EXERCISE GOAL:
Copy the entries verbatim, from the line containing "Identify the location" through the end of the entries, with both ends included. Omit the pictures from the copy.

DATA FOR THIS TASK:
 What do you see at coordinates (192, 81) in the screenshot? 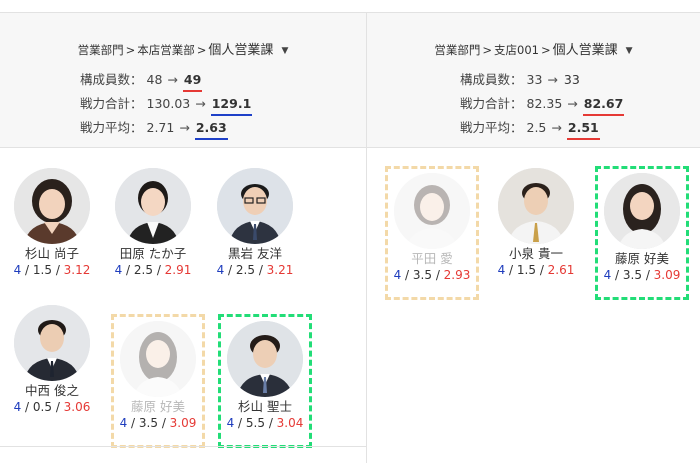
I see `stat-new-value: 49` at bounding box center [192, 81].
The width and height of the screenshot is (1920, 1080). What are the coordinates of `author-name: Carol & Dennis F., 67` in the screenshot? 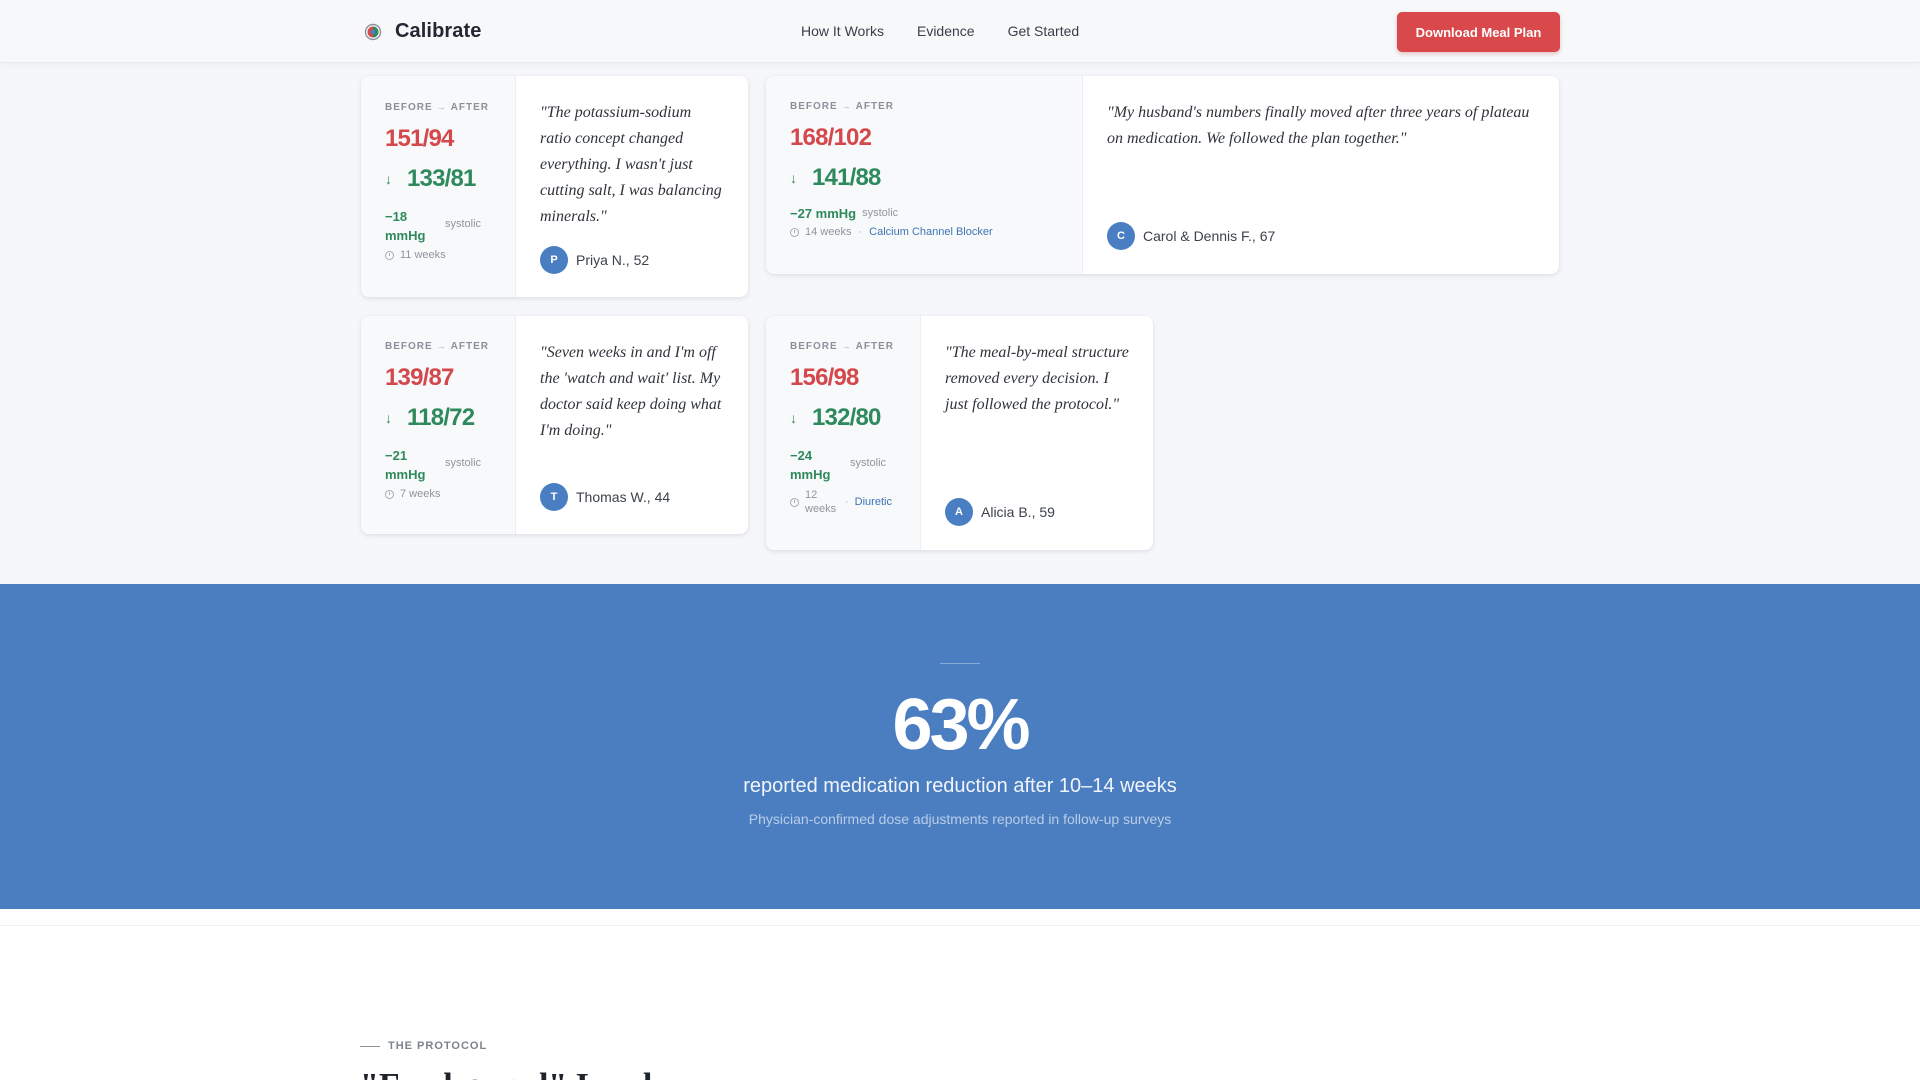 It's located at (1210, 236).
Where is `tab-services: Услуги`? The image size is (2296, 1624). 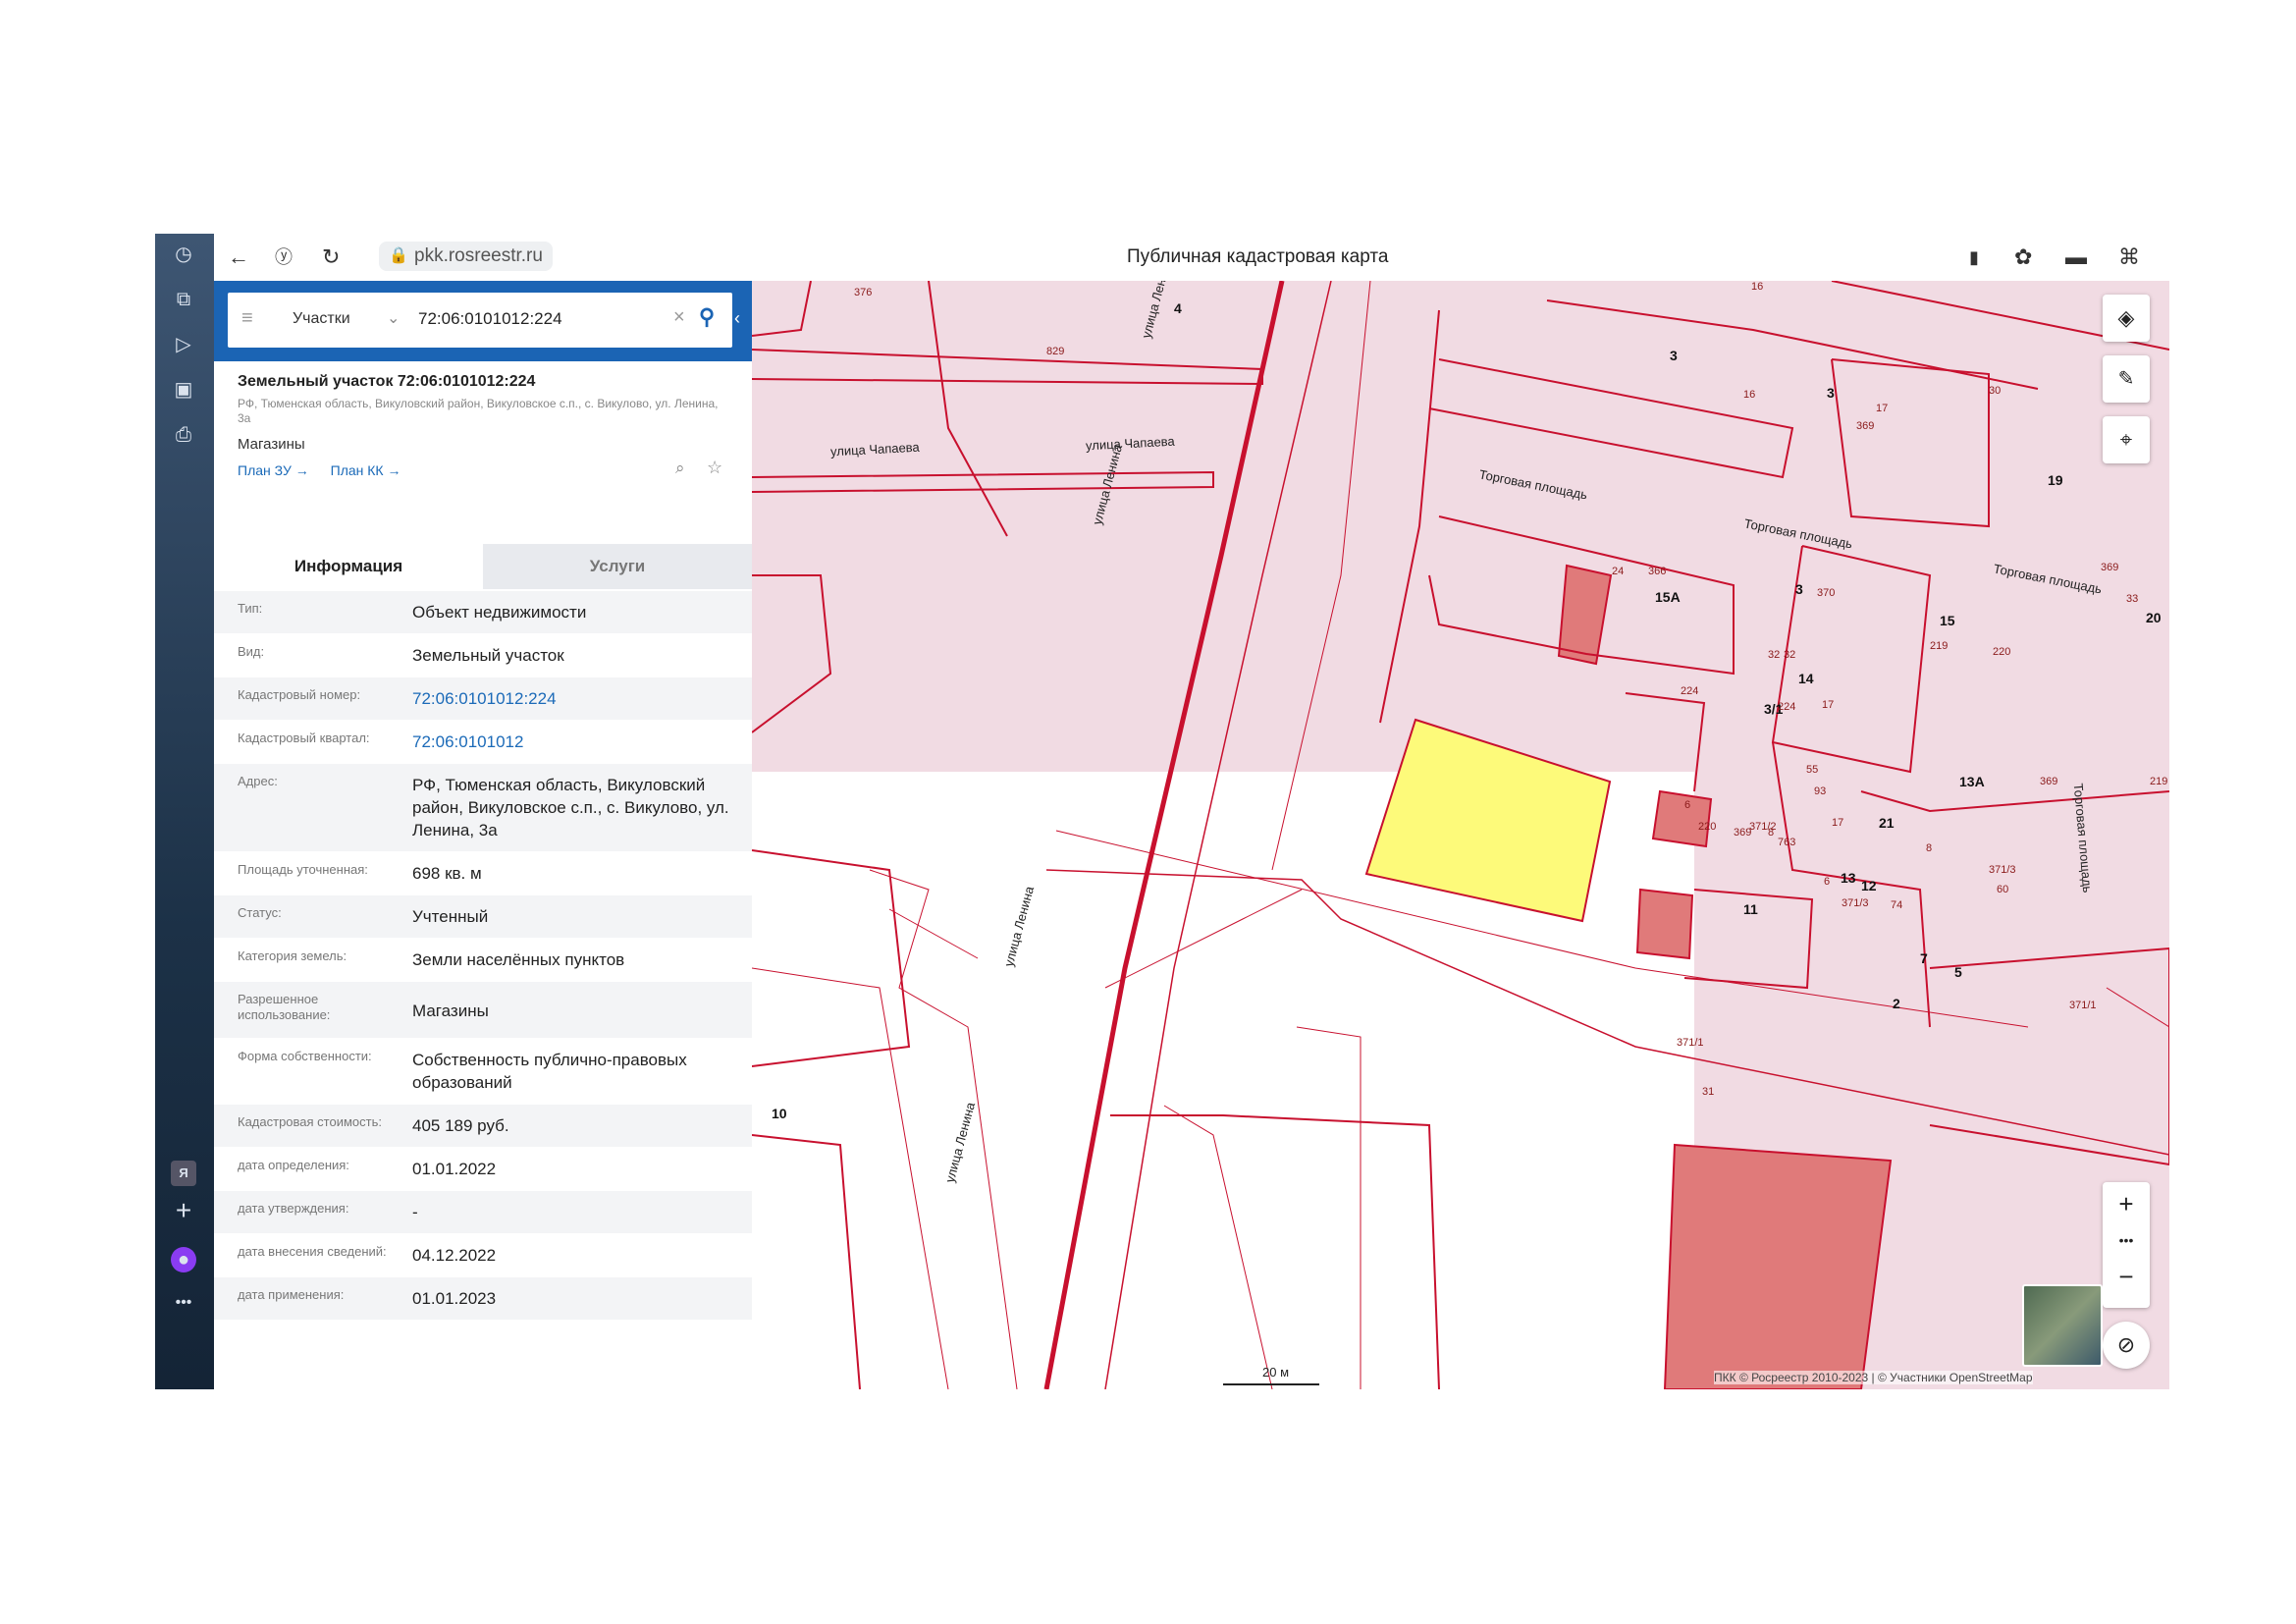 tab-services: Услуги is located at coordinates (618, 566).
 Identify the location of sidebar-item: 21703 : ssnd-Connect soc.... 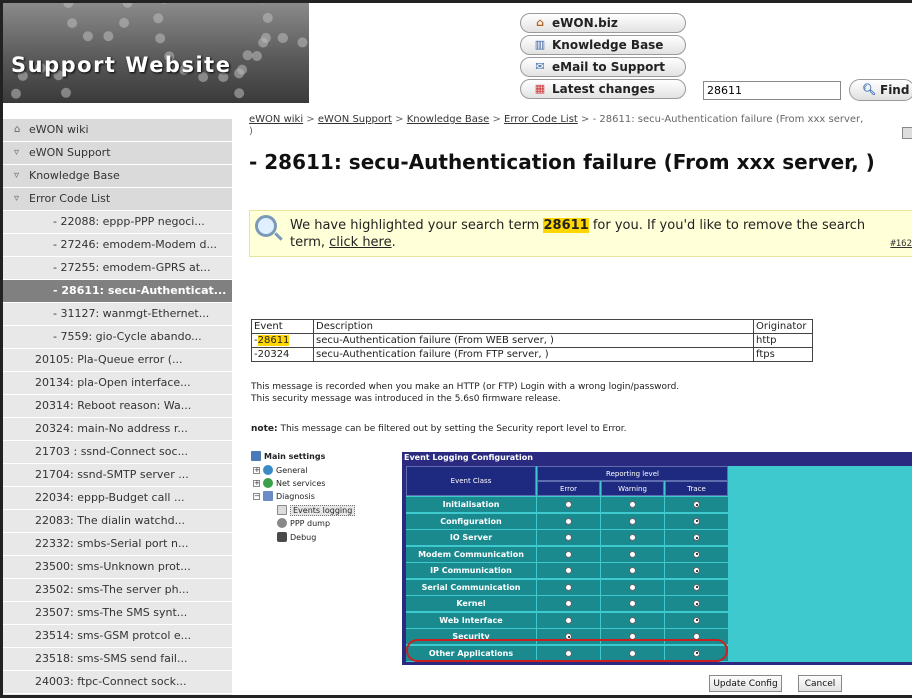
(118, 452).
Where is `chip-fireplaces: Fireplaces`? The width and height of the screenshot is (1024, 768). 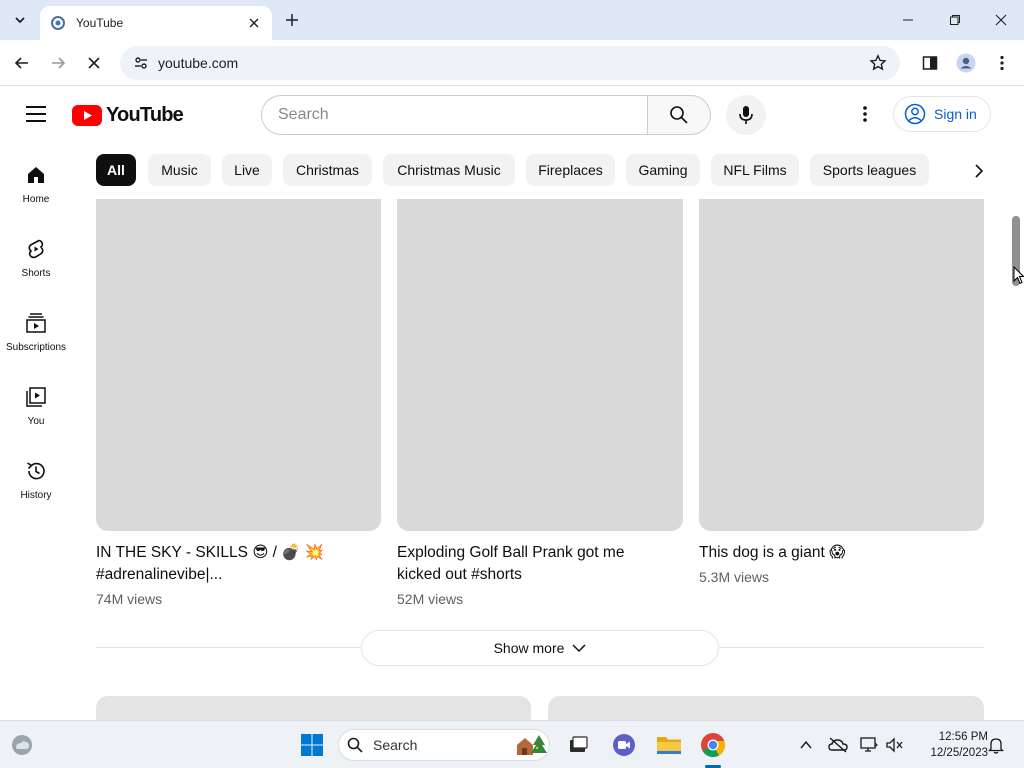
chip-fireplaces: Fireplaces is located at coordinates (570, 170).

OUTPUT:
 Identify the location of sidebar-item: 21703 : ssnd-Connect soc.... 
(118, 452).
Where is `chip-fireplaces: Fireplaces`? The width and height of the screenshot is (1024, 768). 
chip-fireplaces: Fireplaces is located at coordinates (570, 170).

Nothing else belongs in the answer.